Monday, August 1, 2016

Letting Go of Idols

           One observation I have had over my years of ordained ministry is that retired clergy are frequently very angry with the Church.  It seems that they have a sense of betrayal by an institution they have served, regardless of whether that sense is grounded in reality or not.

            I have chalked up that sense of feeling betrayed to numerous experiences.  One is a sense that, maybe, they have been forced out before they were ready.  Another might be grounded in the reality that the priest had become emotionally spent long before, and the last year or two were years of utter exhaustion in which resentment against the institution built.  Still one more possibility might be the eagerness and energy with which a successor arrives into the congregation – greeted by a welcoming congregation which had been lethargic in recent years.  The priest feels a sense of betrayal.

            I am quite certain that many cases are grounded in anger at the hierarchy (read the diocesan leadership) who appropriately require the priest to separate from the congregation he or she had served in recent years.  When such a group of people have been the focus of one’s life for so long, it is hard to set those emotions and connections aside.

             The most glaring reason, I suspect, is also the least acknowledged.  It is a dual sense of being discarded combined with the reality, I believe, that the church rewards bad behavior but does not recognize faithful service.  I have seen congregations pay large severance packages to clergy who have been less-than-fully-appropriate in their functioning (In some cases that is a monumental understatement), while other clergy who have been diligent and faithful are given a handshake and shown the door.  There is moral hazard in that approach, in the rewarding of inappropriate behavior over faithful functioning.  I have warned leadership about that tendency in the past, but I do not believe that it has changed.

            Of course, I would point out that all retired priests are granted a wonderful pension benefit.  That particular benefit increases as years of service build. Once one has become vested in the pension system, the benefit can never be removed.  It does not matter how a priest exits active service – through removal for moral reasons or retirement at the end of many years of service.  All of us who have been privileged to serve as priests should feel gratitude for that wonderful benefit.

            Having said all that, I have still noticed that many retired priests feel a sense of alienation from the Church they have served – and, in some cases, even anger.  I think that sense of anger or alienation has many causes and explanations but, regardless, it is there.

            For years I have vowed that I would not allow myself to sink into that pit of anger and despair.  I have loved functioning as a priest.  It has been a blessing beyond words.  I have been blessed to serve at each congregation and in each position.  There have been wonderful friends all along the way.

            So, even with all this awareness of the issues, imagine my surprise when I found myself with a rising sense of resentment.  It slapped me hard in the face as I prepared my sermon for this past Sunday.  It gets touchy when a priest is preaching to himself or herself! But, I was.

(Stored data)
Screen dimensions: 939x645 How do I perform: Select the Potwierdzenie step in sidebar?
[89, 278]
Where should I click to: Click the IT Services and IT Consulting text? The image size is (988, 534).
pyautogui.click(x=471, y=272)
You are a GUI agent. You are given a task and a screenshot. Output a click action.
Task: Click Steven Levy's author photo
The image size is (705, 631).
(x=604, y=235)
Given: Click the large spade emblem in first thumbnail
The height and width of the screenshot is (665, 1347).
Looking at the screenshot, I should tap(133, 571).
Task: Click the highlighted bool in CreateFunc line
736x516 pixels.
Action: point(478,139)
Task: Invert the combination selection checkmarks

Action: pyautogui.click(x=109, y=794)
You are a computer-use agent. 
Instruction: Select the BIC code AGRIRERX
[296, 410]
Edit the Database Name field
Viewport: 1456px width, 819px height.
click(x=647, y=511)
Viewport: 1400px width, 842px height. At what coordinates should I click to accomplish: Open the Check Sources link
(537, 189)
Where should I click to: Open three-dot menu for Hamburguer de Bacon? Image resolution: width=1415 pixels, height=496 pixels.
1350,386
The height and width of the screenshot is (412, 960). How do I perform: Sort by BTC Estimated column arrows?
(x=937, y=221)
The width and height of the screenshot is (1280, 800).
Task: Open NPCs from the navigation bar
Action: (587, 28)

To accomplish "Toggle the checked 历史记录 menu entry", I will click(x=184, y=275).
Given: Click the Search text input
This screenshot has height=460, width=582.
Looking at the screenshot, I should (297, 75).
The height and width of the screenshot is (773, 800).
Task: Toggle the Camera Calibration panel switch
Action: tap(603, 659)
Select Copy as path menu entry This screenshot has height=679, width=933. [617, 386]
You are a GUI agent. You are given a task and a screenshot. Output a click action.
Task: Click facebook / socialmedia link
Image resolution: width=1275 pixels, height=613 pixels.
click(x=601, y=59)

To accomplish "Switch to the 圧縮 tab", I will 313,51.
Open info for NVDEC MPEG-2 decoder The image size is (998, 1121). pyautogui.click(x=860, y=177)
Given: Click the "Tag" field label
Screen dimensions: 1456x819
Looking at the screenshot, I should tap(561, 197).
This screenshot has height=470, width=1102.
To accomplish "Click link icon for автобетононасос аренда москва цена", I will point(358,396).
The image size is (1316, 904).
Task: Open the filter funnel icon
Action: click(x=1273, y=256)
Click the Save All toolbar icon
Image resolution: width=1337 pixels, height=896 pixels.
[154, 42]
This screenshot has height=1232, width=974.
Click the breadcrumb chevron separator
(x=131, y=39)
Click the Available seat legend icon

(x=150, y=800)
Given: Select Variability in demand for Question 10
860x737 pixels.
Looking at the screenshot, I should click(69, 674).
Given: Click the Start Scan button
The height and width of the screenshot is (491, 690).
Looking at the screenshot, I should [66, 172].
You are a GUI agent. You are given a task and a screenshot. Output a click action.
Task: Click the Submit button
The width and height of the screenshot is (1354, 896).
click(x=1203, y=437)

# [ACTIVITY LIST]
a: Answer these questions about the post on retired clergy:
(i) What do congregations sometimes pay to clergy whose functioning was less-than-fully-appropriate?
(ii) What can never happen to the pension benefit once a priest has become vested?
(iii) What was the writer preparing when the rising sense of resentment struck?
b: Write a continuation of the post on retired clergy, picking up after its final sentence.
Nothing in the listing is needed for this work.

# [RESPONSES TO THE TASKS]
a:
(i) Large severance packages.
(ii) It can never be removed.
(iii) The sermon for this past Sunday.

b:
            The insight for me was this:  As pilot Chuck Yeager might say, I was holding too tightly to the stick.  Recognizing that my time in this position is coming to an end, I was investing a lot of energy into seeing that things were done right (which, coincidentally, was my way).  My way of doing things had become my idol.  And, surprise of surprises, others would not bow down and worship my idols.

            So the lesson for me is clear: Don’t hold so tightly to the stick.  Let go.  Again, again, and again.  Allow others to assume positions and responsibilities which will provide for a smoother transition.  I must begin to step back from the central role I have had in some areas.  My prayer needs to be an amended Serenity Prayer.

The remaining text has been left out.